The most significant talent development challenges after mergers and acquisitions

Here are the challenges that talent development specialists are working on to mitigate the risks of losing top talent after M&As:

  1. Losing top talent

    After an M&A, the managerial positions are the first to become redundant, and people who have been in a company enough to get a leadership position know this. These people are usually top talents and therefore highly sought after on the job market. Many might not even leave for fear of being let go, but they do not want to deal with management change after a merger.

    This is especially concerning in today's workforce crisis. All companies are fighting over highly skilled employees and the recent global crisis has rendered proficient leaders in high demand. While it may be challenging to advocate investing in a talent retention program right after an M&A, it is also imperative to direct resources towards one.


    Read more: The best 3 strategies on retaining top talent


  2. Redundancy concerns

    The scenario in which all employees from both companies stay on, with the same leadership structure, is almost utopic. It would also be highly counterproductive and lead to demotivation and low efficiency.

    One of the challenges talent development executives face is to partner with existing and future management and set the guidelines for establishing which employees will be retained. Often, the criteria will not be talent, merit, performance, or experience, but the new management choosing to keep on their own employees. These highly uncomfortable conversations are nonetheless essential to a smoother integration.

  3. Flawed communication

    As I’ve already mentioned, M&As are usually kept secret and announced once completed. This, of course, is not comfortable for employees. There's usually surprise (not altogether pleasant) and confusion.

    While the financial aspects are negotiated and clear in the contracts, what happens after and who will be in charge is still up in the air. With a lack of an apparent new leadership structure, it isn't easy to know even who to ask for more information or be confident that they will be able to share it. This is tricky because good organizational communication needs to be clear, transparent, and to the point.
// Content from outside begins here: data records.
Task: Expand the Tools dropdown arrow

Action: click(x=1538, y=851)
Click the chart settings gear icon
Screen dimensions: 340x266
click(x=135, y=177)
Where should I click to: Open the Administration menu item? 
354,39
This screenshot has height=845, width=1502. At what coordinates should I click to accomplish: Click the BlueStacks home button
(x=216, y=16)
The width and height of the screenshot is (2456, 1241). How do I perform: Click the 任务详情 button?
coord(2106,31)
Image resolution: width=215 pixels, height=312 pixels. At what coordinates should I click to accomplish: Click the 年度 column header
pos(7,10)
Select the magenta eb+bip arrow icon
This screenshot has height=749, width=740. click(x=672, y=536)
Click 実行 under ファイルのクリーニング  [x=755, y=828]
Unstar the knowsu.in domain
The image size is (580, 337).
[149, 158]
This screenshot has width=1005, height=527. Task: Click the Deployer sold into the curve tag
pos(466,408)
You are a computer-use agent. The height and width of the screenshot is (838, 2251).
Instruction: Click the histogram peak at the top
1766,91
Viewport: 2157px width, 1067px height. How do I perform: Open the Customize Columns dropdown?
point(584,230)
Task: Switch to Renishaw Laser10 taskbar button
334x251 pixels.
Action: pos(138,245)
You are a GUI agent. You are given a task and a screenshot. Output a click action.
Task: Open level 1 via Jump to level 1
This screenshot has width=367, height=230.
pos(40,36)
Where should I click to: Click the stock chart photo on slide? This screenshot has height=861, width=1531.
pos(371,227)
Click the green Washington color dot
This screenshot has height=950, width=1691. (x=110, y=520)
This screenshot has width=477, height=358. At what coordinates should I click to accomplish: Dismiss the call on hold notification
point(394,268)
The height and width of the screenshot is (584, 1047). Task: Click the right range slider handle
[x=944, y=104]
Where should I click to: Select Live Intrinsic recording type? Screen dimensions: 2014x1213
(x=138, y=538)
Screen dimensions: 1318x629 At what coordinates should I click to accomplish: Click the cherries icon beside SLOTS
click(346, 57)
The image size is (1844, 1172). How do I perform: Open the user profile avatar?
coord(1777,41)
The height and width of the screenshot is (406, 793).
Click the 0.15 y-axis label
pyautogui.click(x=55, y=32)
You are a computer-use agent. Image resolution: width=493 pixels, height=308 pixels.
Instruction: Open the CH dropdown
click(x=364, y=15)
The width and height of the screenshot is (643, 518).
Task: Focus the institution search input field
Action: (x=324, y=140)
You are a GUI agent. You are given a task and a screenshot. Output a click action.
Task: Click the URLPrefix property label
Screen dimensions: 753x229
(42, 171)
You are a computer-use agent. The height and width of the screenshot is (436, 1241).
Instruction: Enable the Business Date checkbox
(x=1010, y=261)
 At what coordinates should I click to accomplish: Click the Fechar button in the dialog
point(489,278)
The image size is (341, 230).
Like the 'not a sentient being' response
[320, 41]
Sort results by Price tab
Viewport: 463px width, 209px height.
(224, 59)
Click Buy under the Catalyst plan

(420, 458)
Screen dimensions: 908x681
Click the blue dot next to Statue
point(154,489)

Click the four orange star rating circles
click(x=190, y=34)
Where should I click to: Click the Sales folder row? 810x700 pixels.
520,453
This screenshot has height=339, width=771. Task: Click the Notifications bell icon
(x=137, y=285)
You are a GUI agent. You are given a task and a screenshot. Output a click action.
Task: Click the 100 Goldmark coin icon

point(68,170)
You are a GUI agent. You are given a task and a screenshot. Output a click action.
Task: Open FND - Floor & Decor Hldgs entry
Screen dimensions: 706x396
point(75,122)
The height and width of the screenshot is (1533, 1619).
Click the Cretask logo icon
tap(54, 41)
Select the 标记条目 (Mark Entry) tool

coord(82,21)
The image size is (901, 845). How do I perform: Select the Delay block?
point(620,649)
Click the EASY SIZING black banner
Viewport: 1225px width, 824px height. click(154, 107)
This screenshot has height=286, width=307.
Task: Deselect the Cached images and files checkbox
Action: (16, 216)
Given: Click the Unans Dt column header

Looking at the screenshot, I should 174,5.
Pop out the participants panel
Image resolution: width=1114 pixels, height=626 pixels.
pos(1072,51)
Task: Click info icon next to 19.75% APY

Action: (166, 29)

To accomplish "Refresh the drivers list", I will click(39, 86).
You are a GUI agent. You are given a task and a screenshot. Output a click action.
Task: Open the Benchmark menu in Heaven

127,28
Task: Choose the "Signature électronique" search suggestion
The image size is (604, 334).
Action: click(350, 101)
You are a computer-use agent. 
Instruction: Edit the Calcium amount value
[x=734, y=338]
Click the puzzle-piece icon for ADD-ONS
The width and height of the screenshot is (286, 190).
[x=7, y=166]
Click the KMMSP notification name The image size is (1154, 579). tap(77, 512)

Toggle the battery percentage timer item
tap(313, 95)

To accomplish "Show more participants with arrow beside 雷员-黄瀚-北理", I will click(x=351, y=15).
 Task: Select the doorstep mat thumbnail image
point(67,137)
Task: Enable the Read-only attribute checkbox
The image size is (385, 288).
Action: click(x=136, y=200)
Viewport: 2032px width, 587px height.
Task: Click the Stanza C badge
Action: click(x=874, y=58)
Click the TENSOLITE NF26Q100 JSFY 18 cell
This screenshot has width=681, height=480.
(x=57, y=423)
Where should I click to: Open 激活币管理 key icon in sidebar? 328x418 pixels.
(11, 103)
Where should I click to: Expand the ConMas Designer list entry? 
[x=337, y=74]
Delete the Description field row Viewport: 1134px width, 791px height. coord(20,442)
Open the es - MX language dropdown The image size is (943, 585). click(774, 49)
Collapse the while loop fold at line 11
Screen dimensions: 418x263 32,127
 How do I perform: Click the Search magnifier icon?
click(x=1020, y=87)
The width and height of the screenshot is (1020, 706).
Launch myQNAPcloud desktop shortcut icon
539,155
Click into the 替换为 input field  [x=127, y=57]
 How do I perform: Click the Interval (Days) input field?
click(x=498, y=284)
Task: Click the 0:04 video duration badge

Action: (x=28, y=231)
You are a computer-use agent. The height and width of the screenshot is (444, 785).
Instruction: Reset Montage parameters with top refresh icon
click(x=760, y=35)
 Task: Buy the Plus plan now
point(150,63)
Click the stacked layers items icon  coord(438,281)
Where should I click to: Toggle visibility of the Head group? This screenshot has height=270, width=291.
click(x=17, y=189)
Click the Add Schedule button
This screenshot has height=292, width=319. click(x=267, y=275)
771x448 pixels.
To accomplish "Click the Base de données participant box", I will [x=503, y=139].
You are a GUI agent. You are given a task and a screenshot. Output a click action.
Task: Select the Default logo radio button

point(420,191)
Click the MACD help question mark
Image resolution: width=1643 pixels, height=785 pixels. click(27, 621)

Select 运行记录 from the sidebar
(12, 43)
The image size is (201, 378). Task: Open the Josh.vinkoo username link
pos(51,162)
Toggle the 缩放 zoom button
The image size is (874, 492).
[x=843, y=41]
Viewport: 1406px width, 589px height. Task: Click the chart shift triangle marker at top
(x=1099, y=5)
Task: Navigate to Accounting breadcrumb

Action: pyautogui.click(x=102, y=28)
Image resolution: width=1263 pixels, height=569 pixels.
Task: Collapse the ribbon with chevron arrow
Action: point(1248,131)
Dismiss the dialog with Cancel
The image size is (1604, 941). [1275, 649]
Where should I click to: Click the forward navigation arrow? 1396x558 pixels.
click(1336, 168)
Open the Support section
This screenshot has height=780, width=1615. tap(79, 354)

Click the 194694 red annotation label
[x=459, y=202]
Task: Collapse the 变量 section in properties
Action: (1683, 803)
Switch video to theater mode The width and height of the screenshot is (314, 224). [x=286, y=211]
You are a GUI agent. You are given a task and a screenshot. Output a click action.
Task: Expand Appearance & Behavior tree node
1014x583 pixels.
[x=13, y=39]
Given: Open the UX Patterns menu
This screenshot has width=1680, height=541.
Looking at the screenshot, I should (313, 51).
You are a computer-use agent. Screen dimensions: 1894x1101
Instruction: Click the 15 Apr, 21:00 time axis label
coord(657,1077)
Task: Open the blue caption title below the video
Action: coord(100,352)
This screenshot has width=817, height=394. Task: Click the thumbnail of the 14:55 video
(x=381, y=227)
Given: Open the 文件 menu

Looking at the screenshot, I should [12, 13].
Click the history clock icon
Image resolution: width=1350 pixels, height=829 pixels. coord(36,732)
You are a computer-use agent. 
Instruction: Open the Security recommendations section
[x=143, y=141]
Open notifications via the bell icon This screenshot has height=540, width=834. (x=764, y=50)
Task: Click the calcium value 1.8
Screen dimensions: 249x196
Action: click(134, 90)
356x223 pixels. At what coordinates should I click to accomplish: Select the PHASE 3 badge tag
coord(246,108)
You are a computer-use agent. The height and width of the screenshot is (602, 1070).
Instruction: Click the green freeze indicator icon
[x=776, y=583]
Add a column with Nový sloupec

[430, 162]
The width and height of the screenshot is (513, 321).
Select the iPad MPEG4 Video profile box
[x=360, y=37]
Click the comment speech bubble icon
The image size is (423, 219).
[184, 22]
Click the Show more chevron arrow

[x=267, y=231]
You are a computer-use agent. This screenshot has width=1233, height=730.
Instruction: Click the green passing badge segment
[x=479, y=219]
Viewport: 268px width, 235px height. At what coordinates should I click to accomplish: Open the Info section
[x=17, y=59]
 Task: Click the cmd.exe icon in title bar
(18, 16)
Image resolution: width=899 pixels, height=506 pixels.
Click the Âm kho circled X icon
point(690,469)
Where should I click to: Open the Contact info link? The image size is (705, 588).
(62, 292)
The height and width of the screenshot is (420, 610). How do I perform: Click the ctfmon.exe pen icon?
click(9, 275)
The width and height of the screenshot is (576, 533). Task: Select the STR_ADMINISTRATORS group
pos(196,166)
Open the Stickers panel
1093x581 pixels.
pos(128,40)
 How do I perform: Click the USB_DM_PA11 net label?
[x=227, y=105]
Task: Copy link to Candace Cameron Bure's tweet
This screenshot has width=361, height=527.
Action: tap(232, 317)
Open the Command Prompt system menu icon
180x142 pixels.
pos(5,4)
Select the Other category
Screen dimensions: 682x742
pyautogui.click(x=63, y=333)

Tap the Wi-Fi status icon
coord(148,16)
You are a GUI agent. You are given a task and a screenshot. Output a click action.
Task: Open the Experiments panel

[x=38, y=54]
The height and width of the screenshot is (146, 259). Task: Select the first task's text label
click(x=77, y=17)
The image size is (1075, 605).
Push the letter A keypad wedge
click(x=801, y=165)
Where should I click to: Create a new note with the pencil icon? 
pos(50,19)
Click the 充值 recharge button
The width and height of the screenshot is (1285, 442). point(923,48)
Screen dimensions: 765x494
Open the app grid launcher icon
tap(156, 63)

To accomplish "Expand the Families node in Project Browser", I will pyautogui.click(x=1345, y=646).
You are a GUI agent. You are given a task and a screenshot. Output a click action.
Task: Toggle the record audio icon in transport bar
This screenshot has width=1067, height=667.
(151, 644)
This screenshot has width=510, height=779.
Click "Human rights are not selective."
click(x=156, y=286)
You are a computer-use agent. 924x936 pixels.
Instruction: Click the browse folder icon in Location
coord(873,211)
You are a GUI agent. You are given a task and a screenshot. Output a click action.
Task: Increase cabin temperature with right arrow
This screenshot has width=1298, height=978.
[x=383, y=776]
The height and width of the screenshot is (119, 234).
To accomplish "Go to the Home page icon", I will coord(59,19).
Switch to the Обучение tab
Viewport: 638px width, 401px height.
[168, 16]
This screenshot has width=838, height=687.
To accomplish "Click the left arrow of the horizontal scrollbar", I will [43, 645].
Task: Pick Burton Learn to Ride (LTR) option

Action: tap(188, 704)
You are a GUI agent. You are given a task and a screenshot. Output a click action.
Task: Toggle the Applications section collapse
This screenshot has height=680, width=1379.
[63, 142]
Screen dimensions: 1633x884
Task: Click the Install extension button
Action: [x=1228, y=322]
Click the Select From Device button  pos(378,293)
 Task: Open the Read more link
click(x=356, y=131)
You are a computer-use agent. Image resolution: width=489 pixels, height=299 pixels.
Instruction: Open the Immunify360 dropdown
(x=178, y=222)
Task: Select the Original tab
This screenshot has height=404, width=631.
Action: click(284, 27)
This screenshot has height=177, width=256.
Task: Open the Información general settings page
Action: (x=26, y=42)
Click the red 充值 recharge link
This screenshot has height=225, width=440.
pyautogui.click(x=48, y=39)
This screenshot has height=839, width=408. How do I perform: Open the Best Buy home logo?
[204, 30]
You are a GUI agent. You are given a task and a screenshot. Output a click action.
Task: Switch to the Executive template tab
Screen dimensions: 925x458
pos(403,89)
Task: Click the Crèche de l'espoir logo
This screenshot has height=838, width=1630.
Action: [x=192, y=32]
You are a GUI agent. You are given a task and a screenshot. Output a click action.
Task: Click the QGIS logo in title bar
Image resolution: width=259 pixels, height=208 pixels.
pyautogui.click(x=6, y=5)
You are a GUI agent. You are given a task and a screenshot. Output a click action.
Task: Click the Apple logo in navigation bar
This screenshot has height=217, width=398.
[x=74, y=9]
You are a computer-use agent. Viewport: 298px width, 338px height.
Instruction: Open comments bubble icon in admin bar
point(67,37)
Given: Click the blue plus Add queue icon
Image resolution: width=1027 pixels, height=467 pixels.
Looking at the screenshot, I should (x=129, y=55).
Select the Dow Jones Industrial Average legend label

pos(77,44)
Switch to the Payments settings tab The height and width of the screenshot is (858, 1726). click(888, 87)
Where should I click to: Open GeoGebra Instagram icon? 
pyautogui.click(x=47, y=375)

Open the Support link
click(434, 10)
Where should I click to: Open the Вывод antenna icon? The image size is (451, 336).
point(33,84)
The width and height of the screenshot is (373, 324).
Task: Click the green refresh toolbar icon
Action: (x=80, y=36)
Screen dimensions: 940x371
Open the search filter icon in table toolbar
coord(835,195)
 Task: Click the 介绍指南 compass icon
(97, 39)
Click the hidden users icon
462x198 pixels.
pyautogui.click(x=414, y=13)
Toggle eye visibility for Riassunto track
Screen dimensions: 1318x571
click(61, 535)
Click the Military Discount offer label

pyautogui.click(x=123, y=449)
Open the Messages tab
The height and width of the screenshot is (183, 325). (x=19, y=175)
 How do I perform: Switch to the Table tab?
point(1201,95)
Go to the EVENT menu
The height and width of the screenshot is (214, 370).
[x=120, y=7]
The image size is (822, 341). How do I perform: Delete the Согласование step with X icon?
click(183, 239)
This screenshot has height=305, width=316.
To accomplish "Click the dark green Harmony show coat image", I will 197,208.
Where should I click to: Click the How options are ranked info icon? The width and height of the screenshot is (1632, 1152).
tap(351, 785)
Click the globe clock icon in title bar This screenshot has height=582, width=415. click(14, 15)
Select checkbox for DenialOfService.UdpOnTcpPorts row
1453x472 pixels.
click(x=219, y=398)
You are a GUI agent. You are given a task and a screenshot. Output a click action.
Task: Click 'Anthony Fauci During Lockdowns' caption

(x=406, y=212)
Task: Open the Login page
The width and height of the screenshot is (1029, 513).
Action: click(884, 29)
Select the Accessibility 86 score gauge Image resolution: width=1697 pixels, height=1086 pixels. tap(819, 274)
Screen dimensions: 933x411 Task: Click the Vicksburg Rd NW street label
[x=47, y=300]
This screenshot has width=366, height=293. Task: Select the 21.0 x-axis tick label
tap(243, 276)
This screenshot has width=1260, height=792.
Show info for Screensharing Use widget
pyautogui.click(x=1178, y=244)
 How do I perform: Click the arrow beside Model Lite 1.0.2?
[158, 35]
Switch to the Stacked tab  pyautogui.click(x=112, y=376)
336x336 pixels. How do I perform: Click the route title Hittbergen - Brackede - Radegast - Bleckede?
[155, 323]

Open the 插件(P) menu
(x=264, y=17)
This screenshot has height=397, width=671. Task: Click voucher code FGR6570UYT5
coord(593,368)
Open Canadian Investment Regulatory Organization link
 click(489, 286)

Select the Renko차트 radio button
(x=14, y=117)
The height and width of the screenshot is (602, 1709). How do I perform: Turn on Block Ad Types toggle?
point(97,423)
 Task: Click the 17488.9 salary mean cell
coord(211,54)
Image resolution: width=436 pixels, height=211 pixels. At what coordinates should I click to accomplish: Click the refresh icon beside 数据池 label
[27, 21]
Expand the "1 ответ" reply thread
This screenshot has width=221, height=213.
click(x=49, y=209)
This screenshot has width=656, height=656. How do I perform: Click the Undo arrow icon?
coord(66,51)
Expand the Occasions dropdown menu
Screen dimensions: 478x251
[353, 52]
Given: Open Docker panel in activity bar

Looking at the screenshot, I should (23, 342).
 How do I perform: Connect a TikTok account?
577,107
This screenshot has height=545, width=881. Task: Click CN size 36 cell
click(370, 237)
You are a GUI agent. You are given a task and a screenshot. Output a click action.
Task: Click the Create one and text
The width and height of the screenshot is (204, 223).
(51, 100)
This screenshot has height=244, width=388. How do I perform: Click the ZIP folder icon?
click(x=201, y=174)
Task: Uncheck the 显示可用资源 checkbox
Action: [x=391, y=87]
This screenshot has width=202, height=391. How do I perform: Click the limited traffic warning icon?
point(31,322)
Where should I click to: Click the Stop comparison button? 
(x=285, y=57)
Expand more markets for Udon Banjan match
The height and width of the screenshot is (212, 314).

All three are tough to achieve in the confusing context of a recent M&A.


    Read more: Trust: the superglue your organization needs


  4. Different L&D approaches

    As is the case with most departments after an M&A, the L&D function will also be doubled once two companies become one. The differences in their approaches may be vast, with one company preferring in-person training and the other focusing on self-directed learning through their learning platform.

    Aligning divergent learning strategies is a rather tall order. There are several factors to be taken into account, such as the organizational culture of the two entities, the employee demographics and the learning programs that were previously deployed. Costs and choosing the most effective options are always of concern.

  5. Merging organizational cultures

    If history taught us anything about colonialism is that the clashing of two cultures is complicated — to say the least. While it has significantly smaller proportions, an M&A is usually similar to this: two different entities with one having the upper hand due either to its size or its financial power.

    The situation is even more complicated if the two companies are also from different countries with significant cultural differences and management styles. The talent development function needs to consider this and plan to adapt to diversity.


    Read more: What to do about your organizational culture after the crisis


Conclusion

M&As are widespread, and companies all over the globe strive to find the right solutions for managing such considerable changes. Talent development teams play a significant role in the process, and they need to be given a seat at the table sooner rather than later to address the many challenges ahead.